E eu entendo, entendo mesmo, que a série original (pelo menos o mangá), era nessa pegada também no ambiente cardcaptor da coisa. Mas veja bem, o original saiu fazem VINTE ANOS, não dá pra você achar que o que era aceitável narrativamente nos anos 90 continua sendo relevante. Se for pra consumir o mesmo, que consuma o original, estamos em um outro mundo, outra maturidade de mídia, e mesmo o anime original já resolvia parte do problema.

 

Amor ao projeto

 

Fora isso, eu quero entrar um pouco na minha seção de nitpicking, que pode até parecer bobo, mas é nos detalhes que se nota o cuidado que foi tomado para se produzir algo, e olhar para os detalhes de Clear Card só me deixa triste.

A começar pelo tempo, QUANDO ESSA HISTÓRIA SE PASSA? Porque a obra original é claramente ambientada nos anos 90, com walkie talkies e tudo mais. Já essa, dois anos depois, possui smartphones e drones, afinal quem se importa com consistência?

O outro grande problema, este por parte do estúdio, é que eles não se deram ao trabalho de rever a adaptação original para decidir se tornariam ela canon ou não nessa segunda iteração.

Ao não fazer isso, criaram um buraco gigantesco na lógica daquele mundo, já que no segundo filme, a casa do Eliol é demolida para a construção de uma espécie de parque. Esse filme é canon para o anime, ao mesmo tempo em que a Akiho mora na casa do Eliol, que não deveria existir.

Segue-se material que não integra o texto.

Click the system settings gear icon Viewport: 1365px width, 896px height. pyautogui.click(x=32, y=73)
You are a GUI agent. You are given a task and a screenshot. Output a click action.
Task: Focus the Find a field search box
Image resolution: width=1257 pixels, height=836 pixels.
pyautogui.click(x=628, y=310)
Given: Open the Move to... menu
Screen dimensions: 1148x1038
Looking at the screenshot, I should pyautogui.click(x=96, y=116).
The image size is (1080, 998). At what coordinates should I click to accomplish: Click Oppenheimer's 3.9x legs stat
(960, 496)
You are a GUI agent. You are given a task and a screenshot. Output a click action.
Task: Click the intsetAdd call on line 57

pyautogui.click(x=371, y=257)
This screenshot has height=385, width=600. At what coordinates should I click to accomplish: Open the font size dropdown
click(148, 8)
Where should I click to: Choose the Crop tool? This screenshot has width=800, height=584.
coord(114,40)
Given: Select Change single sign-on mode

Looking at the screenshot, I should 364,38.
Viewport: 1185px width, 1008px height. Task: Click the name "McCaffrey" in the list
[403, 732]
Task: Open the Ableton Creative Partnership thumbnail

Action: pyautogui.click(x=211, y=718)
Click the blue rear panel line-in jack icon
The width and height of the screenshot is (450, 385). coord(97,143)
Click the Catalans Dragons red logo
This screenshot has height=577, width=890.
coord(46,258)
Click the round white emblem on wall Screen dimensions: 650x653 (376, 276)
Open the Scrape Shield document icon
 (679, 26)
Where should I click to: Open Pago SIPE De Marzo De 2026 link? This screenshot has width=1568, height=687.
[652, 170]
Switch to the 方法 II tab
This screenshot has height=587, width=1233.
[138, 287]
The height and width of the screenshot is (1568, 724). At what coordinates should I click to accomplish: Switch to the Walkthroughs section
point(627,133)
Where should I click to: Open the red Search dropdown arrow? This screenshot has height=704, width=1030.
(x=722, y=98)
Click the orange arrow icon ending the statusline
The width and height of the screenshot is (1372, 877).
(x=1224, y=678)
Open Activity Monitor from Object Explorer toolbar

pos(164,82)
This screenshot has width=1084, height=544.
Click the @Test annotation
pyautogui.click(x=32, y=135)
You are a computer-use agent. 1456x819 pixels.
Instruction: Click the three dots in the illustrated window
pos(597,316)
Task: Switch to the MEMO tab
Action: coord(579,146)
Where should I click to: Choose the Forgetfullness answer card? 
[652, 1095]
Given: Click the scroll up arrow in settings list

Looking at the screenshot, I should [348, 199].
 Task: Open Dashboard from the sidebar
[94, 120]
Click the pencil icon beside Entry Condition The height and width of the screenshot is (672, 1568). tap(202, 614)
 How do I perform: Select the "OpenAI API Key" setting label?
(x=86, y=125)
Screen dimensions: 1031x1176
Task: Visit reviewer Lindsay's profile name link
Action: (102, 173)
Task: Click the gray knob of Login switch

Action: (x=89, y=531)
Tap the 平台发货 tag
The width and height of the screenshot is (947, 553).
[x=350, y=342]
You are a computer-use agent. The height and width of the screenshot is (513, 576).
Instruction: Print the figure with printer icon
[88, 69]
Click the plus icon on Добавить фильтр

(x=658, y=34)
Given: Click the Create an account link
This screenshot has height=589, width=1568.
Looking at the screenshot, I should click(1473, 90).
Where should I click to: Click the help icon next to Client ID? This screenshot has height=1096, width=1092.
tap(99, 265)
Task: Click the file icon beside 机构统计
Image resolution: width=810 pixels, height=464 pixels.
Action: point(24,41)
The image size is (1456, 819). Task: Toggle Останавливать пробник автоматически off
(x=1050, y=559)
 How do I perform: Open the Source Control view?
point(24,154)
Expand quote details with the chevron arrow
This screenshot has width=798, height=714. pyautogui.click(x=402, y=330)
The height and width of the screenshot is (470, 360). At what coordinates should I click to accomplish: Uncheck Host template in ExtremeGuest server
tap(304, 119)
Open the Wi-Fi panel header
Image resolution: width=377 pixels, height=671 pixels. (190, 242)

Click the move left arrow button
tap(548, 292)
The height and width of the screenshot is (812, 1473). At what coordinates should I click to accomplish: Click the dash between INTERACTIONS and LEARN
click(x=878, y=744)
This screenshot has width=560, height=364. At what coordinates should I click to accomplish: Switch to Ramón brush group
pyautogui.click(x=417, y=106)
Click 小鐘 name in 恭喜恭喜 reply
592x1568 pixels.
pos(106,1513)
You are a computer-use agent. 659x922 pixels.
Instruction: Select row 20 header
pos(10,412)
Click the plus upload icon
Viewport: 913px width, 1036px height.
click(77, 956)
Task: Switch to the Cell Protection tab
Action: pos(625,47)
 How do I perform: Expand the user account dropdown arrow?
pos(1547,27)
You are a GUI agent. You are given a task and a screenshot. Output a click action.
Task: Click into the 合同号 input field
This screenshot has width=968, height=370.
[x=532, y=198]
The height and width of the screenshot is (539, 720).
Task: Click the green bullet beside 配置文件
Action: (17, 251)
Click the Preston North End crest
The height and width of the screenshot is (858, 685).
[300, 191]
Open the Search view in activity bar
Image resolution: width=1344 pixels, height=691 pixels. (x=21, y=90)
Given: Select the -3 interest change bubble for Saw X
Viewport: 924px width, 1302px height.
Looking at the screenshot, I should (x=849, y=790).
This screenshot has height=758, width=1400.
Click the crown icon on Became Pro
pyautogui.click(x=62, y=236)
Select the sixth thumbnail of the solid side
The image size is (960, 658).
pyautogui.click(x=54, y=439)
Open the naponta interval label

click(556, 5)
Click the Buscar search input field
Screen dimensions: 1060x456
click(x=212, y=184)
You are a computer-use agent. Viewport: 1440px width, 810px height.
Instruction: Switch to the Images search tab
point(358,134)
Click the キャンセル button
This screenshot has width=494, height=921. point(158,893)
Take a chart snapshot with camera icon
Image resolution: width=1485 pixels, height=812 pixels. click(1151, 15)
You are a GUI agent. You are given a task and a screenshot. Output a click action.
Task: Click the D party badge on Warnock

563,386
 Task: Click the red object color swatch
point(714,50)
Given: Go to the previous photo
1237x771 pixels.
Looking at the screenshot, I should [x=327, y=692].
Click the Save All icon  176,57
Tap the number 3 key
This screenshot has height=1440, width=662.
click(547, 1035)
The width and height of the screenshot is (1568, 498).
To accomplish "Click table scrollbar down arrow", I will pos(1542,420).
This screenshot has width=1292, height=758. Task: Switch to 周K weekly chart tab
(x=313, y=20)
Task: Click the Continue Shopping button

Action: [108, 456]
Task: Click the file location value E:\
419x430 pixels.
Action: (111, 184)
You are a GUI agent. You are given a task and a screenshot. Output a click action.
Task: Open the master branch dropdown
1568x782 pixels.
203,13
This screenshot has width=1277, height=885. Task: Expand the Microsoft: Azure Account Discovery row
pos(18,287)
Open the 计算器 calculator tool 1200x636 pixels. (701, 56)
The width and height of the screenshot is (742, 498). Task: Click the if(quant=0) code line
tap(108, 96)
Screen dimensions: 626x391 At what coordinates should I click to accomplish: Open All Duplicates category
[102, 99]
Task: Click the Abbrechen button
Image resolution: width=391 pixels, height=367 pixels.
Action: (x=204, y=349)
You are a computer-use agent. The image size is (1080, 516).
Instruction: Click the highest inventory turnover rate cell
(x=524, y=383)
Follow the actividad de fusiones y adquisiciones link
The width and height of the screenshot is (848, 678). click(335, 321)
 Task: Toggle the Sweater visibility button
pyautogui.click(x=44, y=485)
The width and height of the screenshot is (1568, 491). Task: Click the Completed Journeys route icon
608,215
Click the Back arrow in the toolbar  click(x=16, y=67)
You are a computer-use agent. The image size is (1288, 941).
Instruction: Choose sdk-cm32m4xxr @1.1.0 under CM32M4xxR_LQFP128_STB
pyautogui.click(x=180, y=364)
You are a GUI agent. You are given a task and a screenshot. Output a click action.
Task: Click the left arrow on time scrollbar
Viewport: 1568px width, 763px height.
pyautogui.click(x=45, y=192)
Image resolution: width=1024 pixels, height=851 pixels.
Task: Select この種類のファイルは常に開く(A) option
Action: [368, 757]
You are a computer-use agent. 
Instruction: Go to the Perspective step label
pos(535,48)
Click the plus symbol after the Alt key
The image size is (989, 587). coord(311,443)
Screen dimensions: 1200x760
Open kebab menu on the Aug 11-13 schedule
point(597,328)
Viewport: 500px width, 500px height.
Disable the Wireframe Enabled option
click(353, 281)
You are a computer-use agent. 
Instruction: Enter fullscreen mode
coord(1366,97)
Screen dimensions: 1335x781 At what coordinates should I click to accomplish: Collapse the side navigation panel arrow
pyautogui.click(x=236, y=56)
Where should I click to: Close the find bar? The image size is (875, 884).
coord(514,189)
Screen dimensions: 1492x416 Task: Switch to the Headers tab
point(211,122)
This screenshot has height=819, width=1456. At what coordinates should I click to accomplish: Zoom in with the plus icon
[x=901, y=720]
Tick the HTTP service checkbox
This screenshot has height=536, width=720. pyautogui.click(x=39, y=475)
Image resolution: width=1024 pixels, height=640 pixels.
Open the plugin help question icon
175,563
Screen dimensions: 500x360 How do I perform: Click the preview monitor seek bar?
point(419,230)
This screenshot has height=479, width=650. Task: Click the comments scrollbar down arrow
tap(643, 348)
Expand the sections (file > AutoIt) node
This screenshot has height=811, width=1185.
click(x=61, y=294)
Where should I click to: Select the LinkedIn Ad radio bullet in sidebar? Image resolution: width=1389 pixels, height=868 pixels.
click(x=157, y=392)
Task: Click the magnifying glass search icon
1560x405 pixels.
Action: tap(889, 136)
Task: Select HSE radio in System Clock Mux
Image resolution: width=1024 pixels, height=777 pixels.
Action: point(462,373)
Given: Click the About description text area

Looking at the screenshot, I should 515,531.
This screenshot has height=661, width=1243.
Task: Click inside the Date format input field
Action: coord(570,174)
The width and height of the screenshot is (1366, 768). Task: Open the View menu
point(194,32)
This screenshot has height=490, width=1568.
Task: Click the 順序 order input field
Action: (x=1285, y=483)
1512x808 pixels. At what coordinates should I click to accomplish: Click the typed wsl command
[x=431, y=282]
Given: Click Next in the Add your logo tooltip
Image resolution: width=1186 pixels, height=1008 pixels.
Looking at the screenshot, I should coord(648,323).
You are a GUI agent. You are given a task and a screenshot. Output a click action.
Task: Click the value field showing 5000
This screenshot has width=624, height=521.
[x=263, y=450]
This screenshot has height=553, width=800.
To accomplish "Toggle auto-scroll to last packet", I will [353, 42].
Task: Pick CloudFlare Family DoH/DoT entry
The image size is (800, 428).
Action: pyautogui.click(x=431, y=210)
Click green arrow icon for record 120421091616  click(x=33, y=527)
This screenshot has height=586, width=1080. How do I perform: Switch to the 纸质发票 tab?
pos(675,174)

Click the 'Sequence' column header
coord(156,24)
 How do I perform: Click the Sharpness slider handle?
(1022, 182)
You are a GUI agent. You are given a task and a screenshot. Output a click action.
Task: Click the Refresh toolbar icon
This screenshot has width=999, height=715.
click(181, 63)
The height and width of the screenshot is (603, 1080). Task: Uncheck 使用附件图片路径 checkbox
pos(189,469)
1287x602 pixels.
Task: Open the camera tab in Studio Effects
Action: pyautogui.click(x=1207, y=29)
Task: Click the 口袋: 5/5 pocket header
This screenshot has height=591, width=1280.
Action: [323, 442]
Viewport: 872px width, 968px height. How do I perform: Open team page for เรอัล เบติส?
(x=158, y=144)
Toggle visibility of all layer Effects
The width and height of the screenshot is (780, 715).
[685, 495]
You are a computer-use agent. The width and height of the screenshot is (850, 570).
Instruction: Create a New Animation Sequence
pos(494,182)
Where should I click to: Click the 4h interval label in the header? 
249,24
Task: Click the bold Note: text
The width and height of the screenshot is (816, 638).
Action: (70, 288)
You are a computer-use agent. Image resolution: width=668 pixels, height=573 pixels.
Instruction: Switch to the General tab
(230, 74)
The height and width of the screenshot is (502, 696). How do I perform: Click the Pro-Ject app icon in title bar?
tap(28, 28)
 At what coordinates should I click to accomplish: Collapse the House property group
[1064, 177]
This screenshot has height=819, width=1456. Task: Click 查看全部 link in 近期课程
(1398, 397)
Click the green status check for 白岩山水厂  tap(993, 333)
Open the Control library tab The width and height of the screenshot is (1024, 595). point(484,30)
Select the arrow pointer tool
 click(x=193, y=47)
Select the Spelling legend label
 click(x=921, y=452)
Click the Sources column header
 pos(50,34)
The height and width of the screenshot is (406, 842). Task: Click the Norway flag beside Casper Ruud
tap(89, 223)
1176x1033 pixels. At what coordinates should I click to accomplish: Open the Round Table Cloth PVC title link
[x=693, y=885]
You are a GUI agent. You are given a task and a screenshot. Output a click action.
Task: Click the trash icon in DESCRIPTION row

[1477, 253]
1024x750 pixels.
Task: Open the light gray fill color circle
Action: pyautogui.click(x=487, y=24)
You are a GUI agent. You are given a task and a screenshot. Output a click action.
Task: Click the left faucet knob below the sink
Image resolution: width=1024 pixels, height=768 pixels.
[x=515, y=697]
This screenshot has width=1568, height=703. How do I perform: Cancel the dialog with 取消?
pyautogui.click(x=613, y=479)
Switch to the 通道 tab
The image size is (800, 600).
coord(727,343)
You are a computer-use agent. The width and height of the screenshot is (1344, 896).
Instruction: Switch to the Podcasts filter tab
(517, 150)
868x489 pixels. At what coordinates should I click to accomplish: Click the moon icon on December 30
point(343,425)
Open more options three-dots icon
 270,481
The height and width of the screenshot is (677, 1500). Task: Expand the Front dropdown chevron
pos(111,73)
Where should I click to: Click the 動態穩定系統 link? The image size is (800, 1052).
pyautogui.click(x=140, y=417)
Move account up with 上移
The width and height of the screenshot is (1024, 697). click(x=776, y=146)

E o último vacilo é o primeiro encerramento, não que ele seja ruim, muito pelo contrário, gostaria inclusive que a série inteira tivesse adotado aquela identidade visual. Mas o problema é que os personagens parecem muito mais velhos naquele encerramento que na série em si, que me dá um sentimento de que houve alguma falta de comunicação por parte da Madhouse.

 

Clear Card

 

Falando desse encerramento, ele realmente representa tudo que eu queria para esse terceiro arco. Personagens aparentemente no ensino médio. Isto resolveria o problema da inconsistência temporal, isso daria um maior espaço para o crescimento dos mesmos, afinal o que pode ser trabalhado na infância daqueles personagens JÁ FOI FEITO NA SÉRIE ORIGINAL.

Utilizar de um envelhecimento do elenco permitiria abordar temas de uma maneira mais madura (mesmo que minimamente), traria algum sal para aquele romance sem graça e que não sai do lugar entre a Sakura e o Syoran (mesmo que não haja nada impedindo o casal de qualquer coisa), seria uma visão renovada, e não essa longa punheta de 22 episódios que se fossem 10 ainda seria longo demais.